Document text:
^^^^^^^^^^^^^^^^
The Third Division of the Adjustment Board, upon the whole record and all the evidence, finds that:


The carrier or carriers and the employee or employees involved in this dispute are respectively carrier and employee within the meaning of the Railway Labor Act, as approved June 21, 1934.


This Division of the Adjustment Board has jurisdiction over the dispute involved herein.


Parties to said dispute were given due notice of hearing thereon.


Mark Skiba is employed by the Illinois Central Railroad Company (Carrier). According to his submission he was employed as a Utility Clerk in the Mechanical Department, at Flat Rock, Michigan. Mr. Skiba filed multiple claims in 2017 and 2018. All “claims” have been merged and for consideration before this Board for final adjudication.


The Carrier argues the Board must dismiss this claim in its entirety based on a lack of jurisdiction under Section 3 (i) of the Railway Labor Act:


“The dispute between an employee or group of employees and a carrier or carriers growing out of grievance or out of the interpretation or application of agreements concerning rates of pay, rules, or working conditions, including cases pending and unadjusted on the date of approval of this Act, shall be handled in the usual manner, up to and including the chief operating officer of the carrier designated to handle such disputes; but, failing to reach an adjustment in this manner, the disputes may be referred by petition of the parties or by either party to the appropriate division of the Adjustment Board with a full statement of the facts and all supporting data bearing upon the disputes.” (emphasis added)


The Carrier contends Mr. Skiba failed to follow the usual and customary manner for filing claims. For each of the alleged violations, Mr. Skiba wrote a letter and/or email to a Carrier representative. According to the record of evidence before this Board, the Carrier responded each time and provided instructions on the proper procedure to be followed including the correct person(s) to whom his correspondence must be addressed. Mr. Skiba failed to avail himself of the proper process. In several instances, the claims were elevated to the wrong Highest Designated Officer (HDO). It is Mr. Skiba’s responsibility to follow the established process. Mr. Skiba is a member of a collective bargaining unit and is represented by TCU (Organization). The Carrier and Organization have thoughtfully and carefully negotiated the grievance procedure. Mr. Skiba is required to follow that process even if he decides to represent himself. In order to pass this hurdle, Mr. Skiba has the burden to submit evidence showing what the accepted manner for filing a grievance is, and that he followed that process. He has failed to do so.
^^^^^^^^^^^^^^^^
Challenge A: Decide whether each statement agrees with the Adjustment Board decision on Mr. Skiba's claims, answering yes or no and quoting the words of the decision that settle it: (i) Mr. Skiba worked as a Utility Clerk at Flat Rock, Michigan; (ii) the Carrier did not answer Mr. Skiba's letters and emails; (iii) Mr. Skiba is represented by TCU.
Challenge B: Carry the Adjustment Board decision on Mr. Skiba's claims forward from its final sentence.

Record excerpts:
^^^^^^^^^^^^^^^^
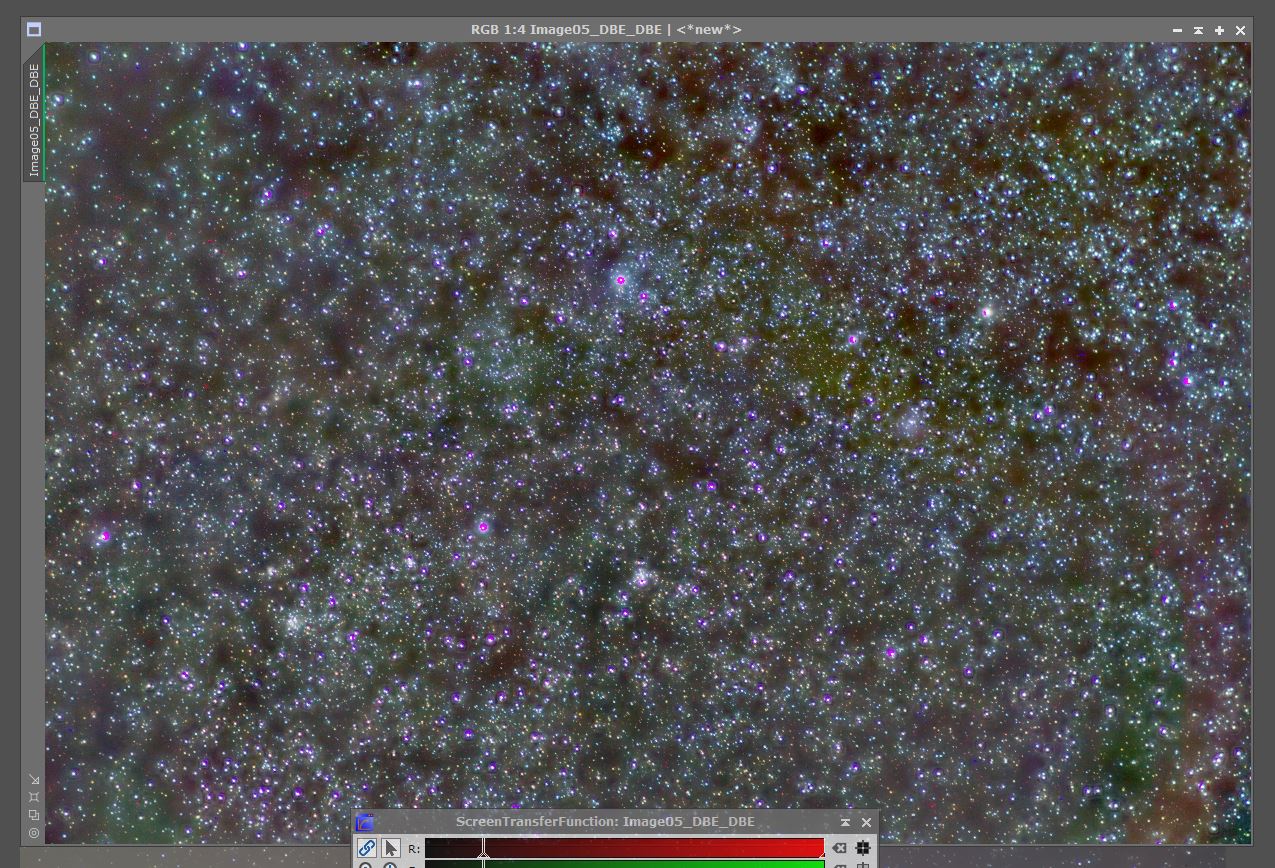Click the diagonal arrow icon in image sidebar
^^^^^^^^^^^^^^^^
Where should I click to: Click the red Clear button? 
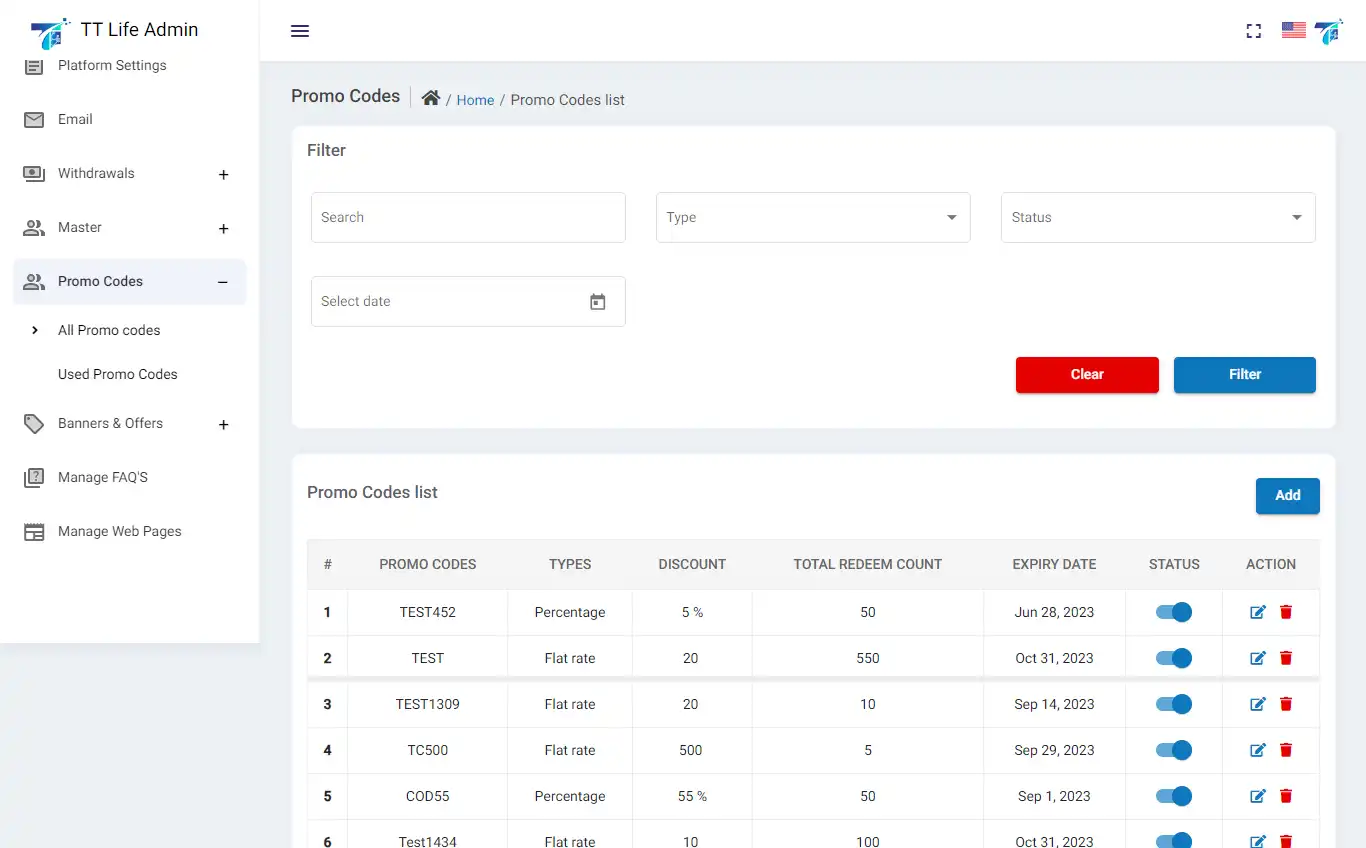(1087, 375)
^^^^^^^^^^^^^^^^
Written response A:
(i) Yes: "he was employed as a Utility Clerk in the Mechanical Department, at Flat Rock, Michigan."
(ii) No: "the Carrier responded each time and provided instructions on the proper procedure to be followed"
(iii) Yes: "is represented by TCU (Organization)"

Written response B:
Mr. Skiba calls each of his complaints a “disputed question.” He contends his due process rights were violated when Carrier officials declined to hold a conference to address his claim of unjust treatment as afforded by Rule 24 of the collective bargaining agreement. Mr. Skiba argues the supervisors’ responses were drafted by the same person(s) to whom he filed his appeal for the next step. In response, the Carrier argues it handled each of his complaints in their usual and customary way. Supervisors are instructed to review grievances with a Labor Relations official to ensure they are handled consistently.


The Board finds the Carrier handled all of Mr. Skiba’s complaints properly when they were processed correctly. There are multiple steps to the grievance


procedure. Employees must begin by filing the grievance/complain with their immediate supervisor. It is not uncommon for an employer to have a process in place whereby supervisors contact Labor Relations. This process must be followed to ensure consistent handling of all grievances. The Carrier’s Labor Relations department reviews the complaints and assists the supervisor draft a response. If the grievant/Claimant is dissatisfied with the response, he has the right to go to the next step in the process. According to the Agreement covering these parties, the next step is to appeal to the Director of Human Resources, or her designee. That person may be the same person who first reviewed the matter with the immediate supervisor. There is nothing improper or unusual about that.


Both parties argue the other failed to meet certain time frames. The Agreement contains specific time frames under which claims must be filed:


“All claims or grievances must be presented in writing by or on behalf of the employee involved, to the officer of the company authorized to receive the same, within sixty days from the date of the occurrence on which the claim or grievance is based.” (emphasis added)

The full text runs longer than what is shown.